Выберите свой вариант.
Максим Горький метко назвал литературу «второй действительностью» и «зеркалом нашей жизни». Автор романа, повести, пьесы — творец своих персонажей и «второго мира», в котором они действуют. Иными словами — создатель художественной модели нашего, «первого» мира, который мы именуем реальным. Если бы, к примеру, Катюша Маслова смогла познать своего Творца, таковым оказался бы седобородый Лев Николаич Толстой.
В свою очередь, Великий Старец, размышляя о жизни человека, пришел к выводу, что она существует от начала до конца,
«Вся моя жизнь от рождения и до смерти — несмотря на то, что я могу находиться в начале или середине ее — уже есть; и то, что будет, также несомненно есть, как и то, что было»
Эту интереснейшую философскую точку зрения замалчивали и в царское, и в советское время: ну, никак не вязалась она с официальными идеологиями…
Ту же мысль в полуфантастической форме выразил в «Бойне номер пять» Курт Воннегут:
«Самое важное, что я узнал на Тральфамадоре, это то, что когда человек умирает, нам это только кажется. Он все еще жив в прошлом, так что очень глупо плакать на его похоронах. Все моменты прошлого, настоящего и будущего всегда существовали и всегда будут существовать. Тральфамадорцы умеют видеть разные моменты совершенно так же, как мы можем видеть всю цепь Скалистых гор… Только у нас, на Земле, существует иллюзия, что моменты идут один за другим, как бусы на нитке, и что если мгновение прошло, оно прошло бесповоротно».
Заимствовал Воннегут эту идею у Толстого или нет, не имеет для нас особого значения. Скорее всего, она витала в воздухе, и кому как не писателям, творцам «вторых человеков», было ее уловить?

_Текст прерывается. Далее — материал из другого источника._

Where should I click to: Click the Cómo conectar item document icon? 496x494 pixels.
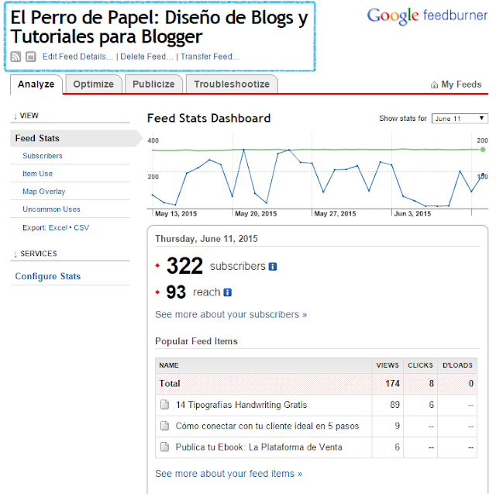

Отсюда только шаг до гипотезы: мы тоже герои Книги, написанной, говоря условно, на небесах. Живем каждый миг в очередной строке — или, если угодно, в очередном кадре фильма, — а листают страницы или прокручивают ленту Там, Наверху. В этом свете понятие Книги Судеб обретает вполне конкретный смысл. Равно как и знаменитое шекспировское «Мир — театр, люди — актеры».